=== Excerpted records ===

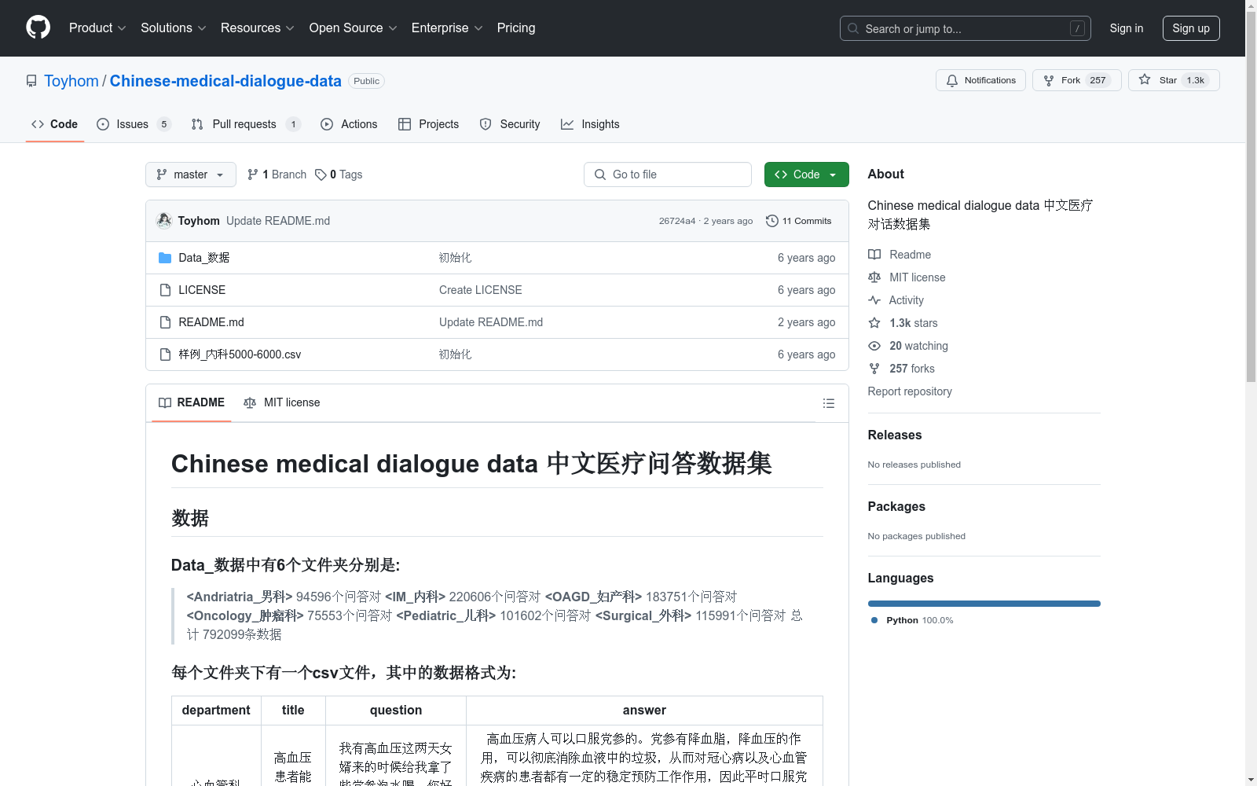Switch to the Pull requests tab

coord(244,123)
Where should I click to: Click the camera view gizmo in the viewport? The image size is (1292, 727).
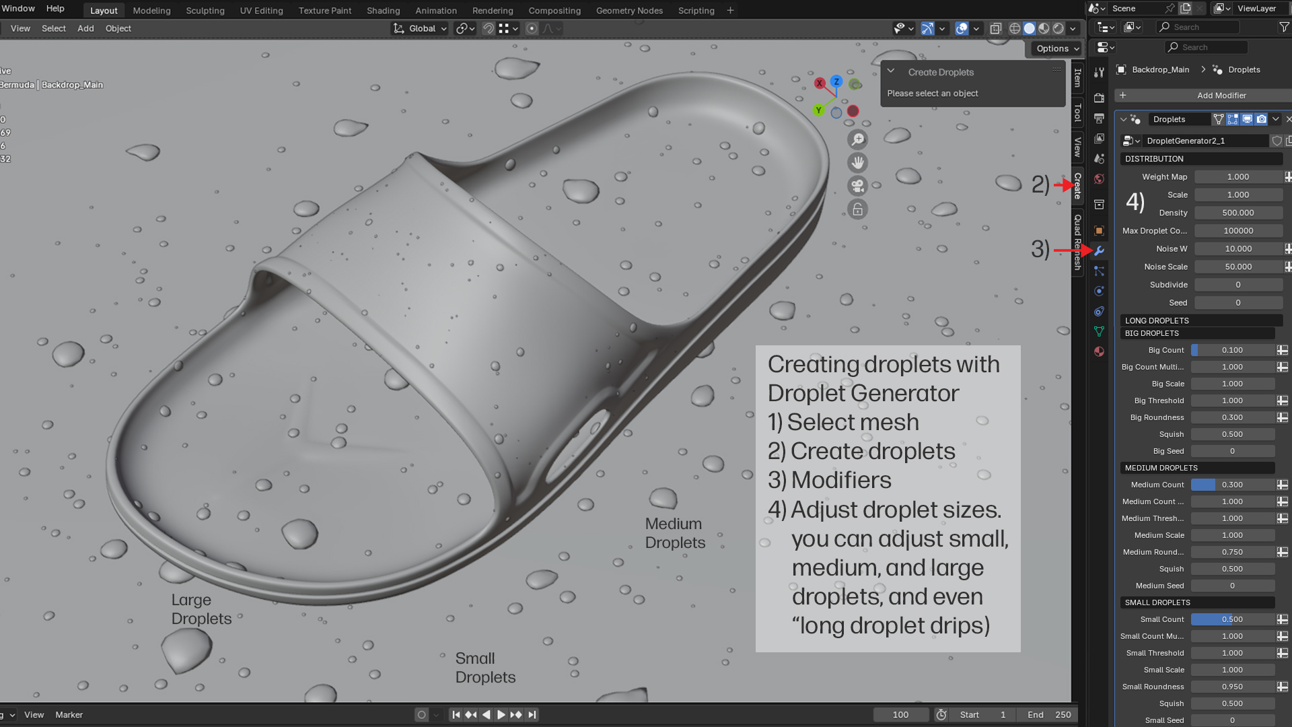point(858,186)
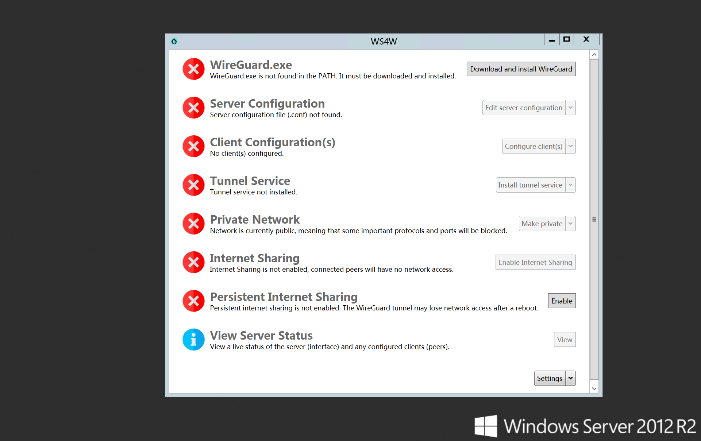Click the Internet Sharing error status icon
Viewport: 701px width, 441px height.
[193, 262]
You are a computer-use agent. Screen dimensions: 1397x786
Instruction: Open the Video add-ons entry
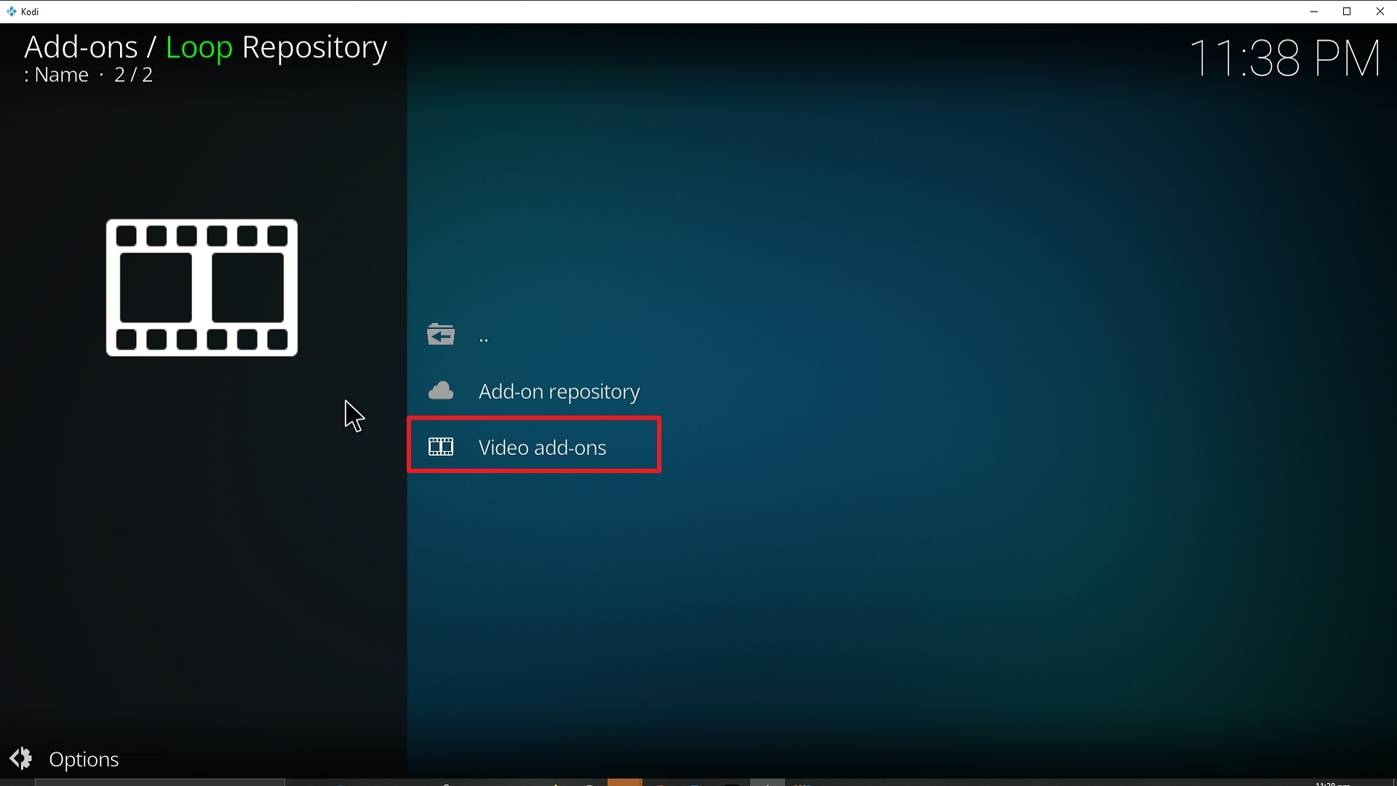tap(542, 447)
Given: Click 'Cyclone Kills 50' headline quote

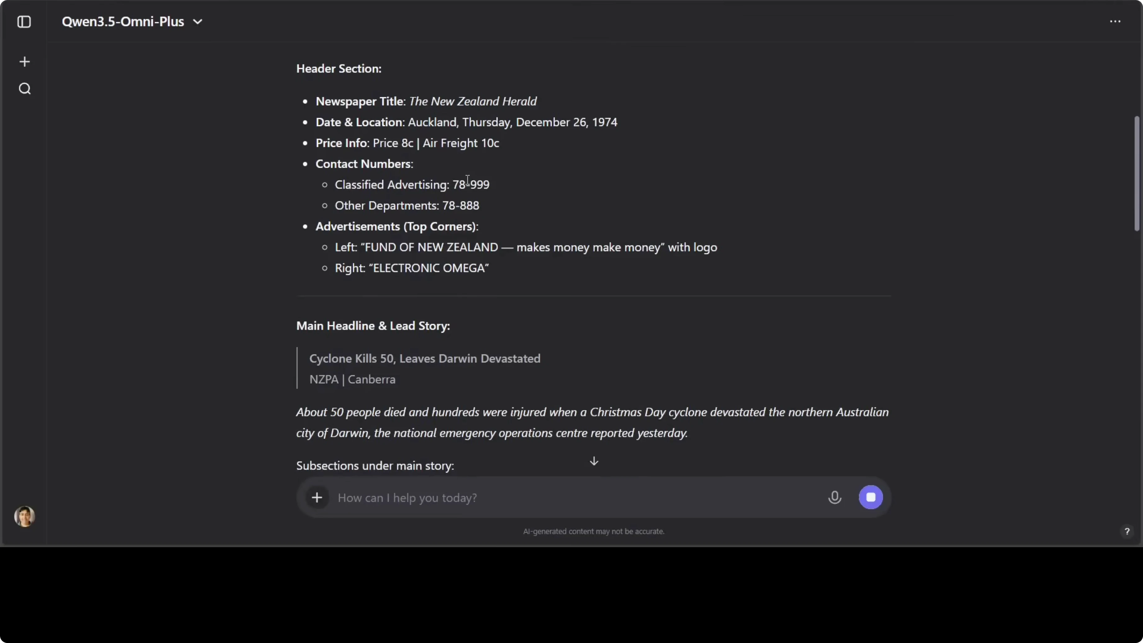Looking at the screenshot, I should click(425, 359).
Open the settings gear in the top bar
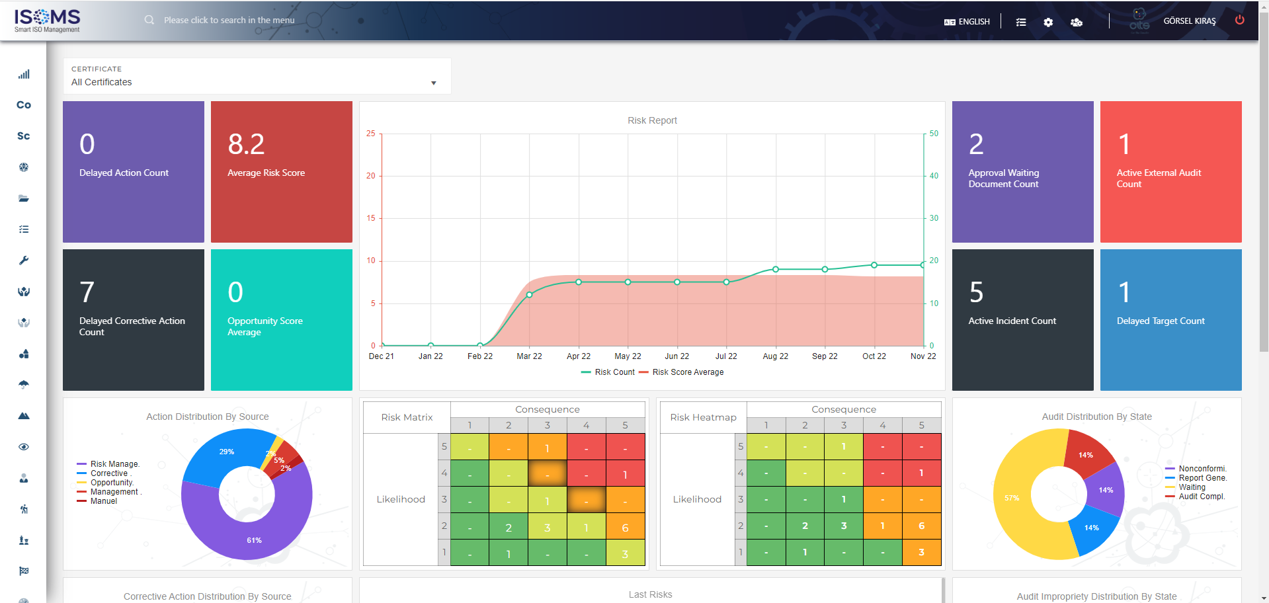Viewport: 1269px width, 603px height. (x=1048, y=22)
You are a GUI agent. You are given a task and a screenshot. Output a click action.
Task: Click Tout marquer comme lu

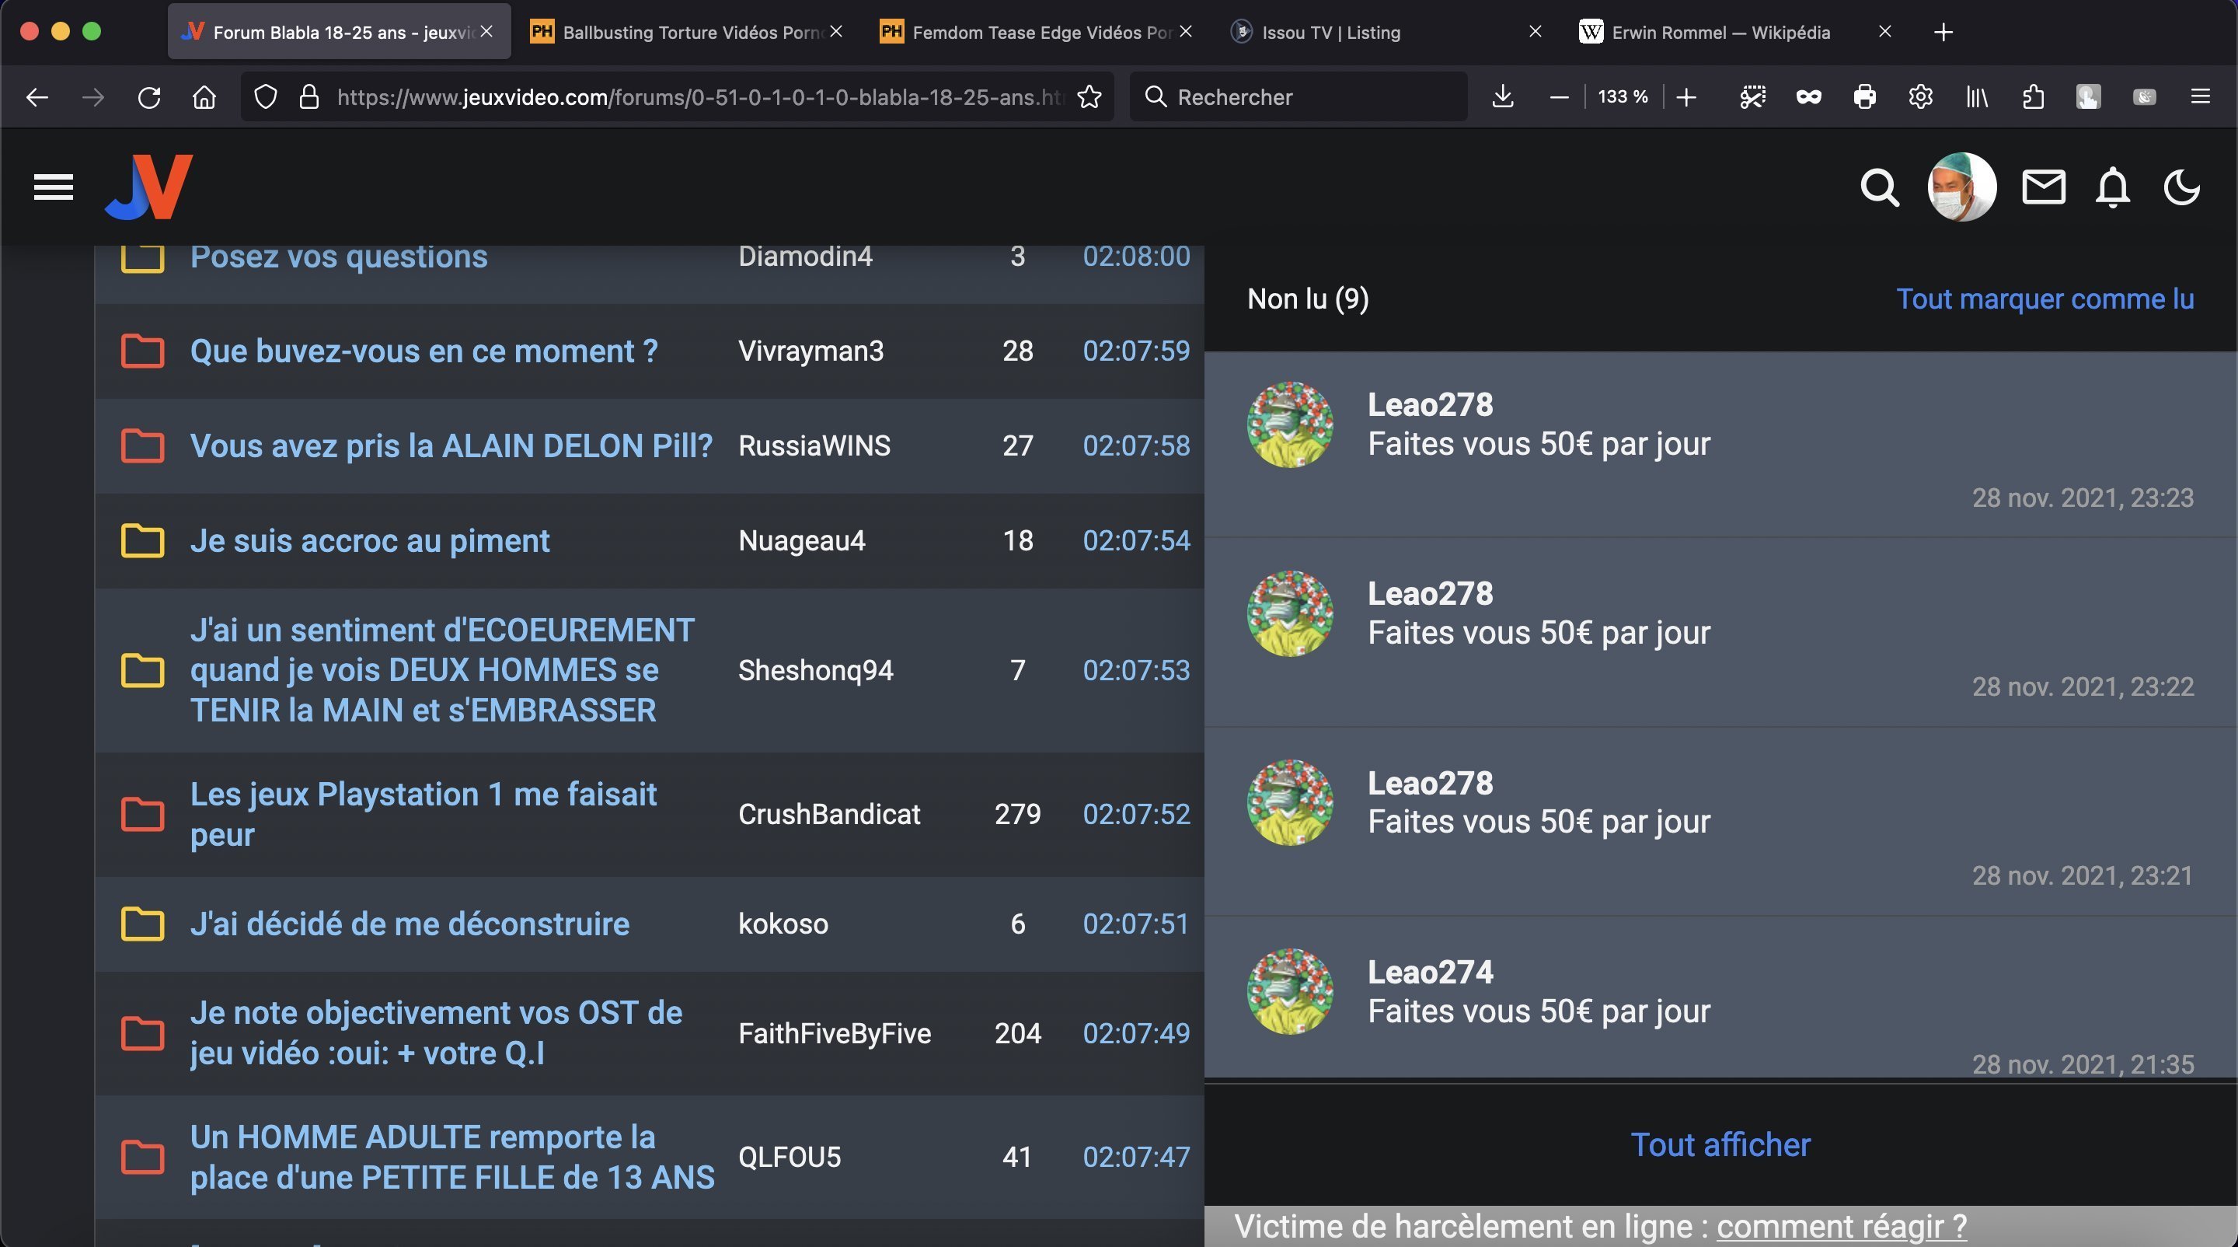tap(2044, 299)
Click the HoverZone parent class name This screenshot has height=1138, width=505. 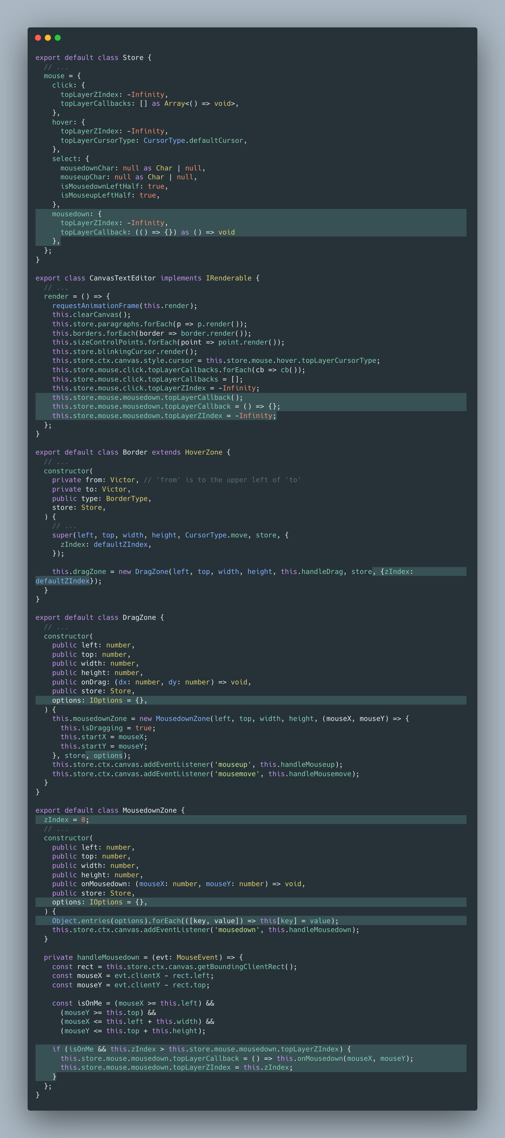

===

• [Aim of the task] Filter the records above and return every line that holds the word "agent".

• [Problem solution]
You are a computer-use agent. Screen dimensions: 1397x786
You are a GUI agent. You are given a task and a screenshot. Output a click action.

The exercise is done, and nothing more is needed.